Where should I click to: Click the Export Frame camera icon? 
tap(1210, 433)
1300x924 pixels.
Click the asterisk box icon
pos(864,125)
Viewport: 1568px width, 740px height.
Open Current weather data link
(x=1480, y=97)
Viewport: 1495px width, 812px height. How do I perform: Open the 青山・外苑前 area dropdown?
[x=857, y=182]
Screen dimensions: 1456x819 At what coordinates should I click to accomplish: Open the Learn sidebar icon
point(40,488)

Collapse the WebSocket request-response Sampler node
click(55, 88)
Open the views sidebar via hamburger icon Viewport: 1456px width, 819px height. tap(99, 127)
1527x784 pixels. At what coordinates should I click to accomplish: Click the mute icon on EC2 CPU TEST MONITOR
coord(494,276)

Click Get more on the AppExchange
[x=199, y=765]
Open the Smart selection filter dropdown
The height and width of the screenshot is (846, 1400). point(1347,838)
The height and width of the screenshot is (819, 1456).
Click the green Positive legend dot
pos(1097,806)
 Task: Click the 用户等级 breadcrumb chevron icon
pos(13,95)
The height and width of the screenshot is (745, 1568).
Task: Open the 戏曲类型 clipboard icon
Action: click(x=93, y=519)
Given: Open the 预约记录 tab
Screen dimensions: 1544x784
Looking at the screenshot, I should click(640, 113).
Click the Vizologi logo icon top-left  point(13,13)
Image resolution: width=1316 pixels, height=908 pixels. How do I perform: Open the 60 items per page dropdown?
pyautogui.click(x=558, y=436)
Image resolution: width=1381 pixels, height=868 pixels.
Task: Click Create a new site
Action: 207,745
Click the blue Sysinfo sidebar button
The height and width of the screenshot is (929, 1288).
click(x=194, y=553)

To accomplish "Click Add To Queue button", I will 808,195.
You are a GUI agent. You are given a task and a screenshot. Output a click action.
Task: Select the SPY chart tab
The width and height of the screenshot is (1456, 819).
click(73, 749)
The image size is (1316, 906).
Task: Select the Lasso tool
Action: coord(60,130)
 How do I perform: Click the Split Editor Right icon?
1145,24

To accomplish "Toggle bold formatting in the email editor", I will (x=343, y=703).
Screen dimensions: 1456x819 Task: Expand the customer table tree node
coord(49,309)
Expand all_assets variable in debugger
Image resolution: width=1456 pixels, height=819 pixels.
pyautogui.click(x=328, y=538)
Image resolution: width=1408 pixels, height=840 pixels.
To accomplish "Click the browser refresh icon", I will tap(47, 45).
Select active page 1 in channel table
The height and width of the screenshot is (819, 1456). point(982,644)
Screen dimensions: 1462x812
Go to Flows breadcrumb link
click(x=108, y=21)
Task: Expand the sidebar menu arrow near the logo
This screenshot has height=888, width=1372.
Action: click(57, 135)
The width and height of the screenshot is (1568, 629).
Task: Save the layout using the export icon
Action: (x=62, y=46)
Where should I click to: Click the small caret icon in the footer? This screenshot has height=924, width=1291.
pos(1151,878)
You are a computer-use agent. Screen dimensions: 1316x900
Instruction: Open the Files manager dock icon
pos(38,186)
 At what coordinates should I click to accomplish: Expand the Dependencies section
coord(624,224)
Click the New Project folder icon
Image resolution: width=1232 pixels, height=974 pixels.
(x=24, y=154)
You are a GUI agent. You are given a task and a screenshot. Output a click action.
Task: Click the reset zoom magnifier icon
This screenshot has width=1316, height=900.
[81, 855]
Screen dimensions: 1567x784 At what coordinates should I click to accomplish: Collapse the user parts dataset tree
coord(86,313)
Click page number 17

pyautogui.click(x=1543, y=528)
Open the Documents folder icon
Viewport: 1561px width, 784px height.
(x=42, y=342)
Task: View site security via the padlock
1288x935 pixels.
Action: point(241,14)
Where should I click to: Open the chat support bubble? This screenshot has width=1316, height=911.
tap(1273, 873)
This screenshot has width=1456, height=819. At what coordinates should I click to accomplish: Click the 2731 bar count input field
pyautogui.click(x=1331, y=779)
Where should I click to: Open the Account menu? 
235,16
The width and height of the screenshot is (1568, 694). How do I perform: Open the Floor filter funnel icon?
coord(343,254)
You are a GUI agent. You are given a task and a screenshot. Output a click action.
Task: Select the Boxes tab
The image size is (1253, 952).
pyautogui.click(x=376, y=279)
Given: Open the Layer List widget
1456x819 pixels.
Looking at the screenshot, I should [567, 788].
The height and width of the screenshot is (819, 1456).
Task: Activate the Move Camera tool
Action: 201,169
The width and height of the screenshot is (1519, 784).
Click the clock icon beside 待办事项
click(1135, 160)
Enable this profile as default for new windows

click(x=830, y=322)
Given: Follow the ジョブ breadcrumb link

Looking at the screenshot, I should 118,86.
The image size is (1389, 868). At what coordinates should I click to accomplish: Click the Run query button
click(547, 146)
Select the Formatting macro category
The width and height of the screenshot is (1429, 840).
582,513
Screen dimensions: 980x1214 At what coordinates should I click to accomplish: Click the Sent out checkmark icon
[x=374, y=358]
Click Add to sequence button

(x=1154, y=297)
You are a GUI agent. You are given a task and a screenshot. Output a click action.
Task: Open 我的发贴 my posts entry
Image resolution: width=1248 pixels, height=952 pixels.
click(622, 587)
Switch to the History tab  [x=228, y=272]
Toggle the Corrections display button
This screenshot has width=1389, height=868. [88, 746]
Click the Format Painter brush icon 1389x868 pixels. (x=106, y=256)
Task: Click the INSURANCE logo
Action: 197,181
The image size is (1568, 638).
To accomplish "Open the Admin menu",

------------

**AIM OF THE TASK**
From the opening line of the data above through the line that contains "Click the Vizologi", please print each line as it stands and only those lines.

**EXPECTED ANSWER**
Where should I click to: Click the Export Frame camera icon? 
tap(1210, 433)
1300x924 pixels.
Click the asterisk box icon
pos(864,125)
Viewport: 1568px width, 740px height.
Open Current weather data link
(x=1480, y=97)
Viewport: 1495px width, 812px height. How do I perform: Open the 青山・外苑前 area dropdown?
[x=857, y=182]
Screen dimensions: 1456x819 At what coordinates should I click to accomplish: Open the Learn sidebar icon
point(40,488)

Collapse the WebSocket request-response Sampler node
click(55, 88)
Open the views sidebar via hamburger icon Viewport: 1456px width, 819px height. tap(99, 127)
1527x784 pixels. At what coordinates should I click to accomplish: Click the mute icon on EC2 CPU TEST MONITOR
coord(494,276)

Click Get more on the AppExchange
[x=199, y=765]
Open the Smart selection filter dropdown
The height and width of the screenshot is (846, 1400). point(1347,838)
The height and width of the screenshot is (819, 1456).
Click the green Positive legend dot
pos(1097,806)
 Task: Click the 用户等级 breadcrumb chevron icon
pos(13,95)
The height and width of the screenshot is (745, 1568).
Task: Open the 戏曲类型 clipboard icon
Action: click(x=93, y=519)
Given: Open the 预约记录 tab
Screen dimensions: 1544x784
Looking at the screenshot, I should click(640, 113).
Click the Vizologi logo icon top-left  point(13,13)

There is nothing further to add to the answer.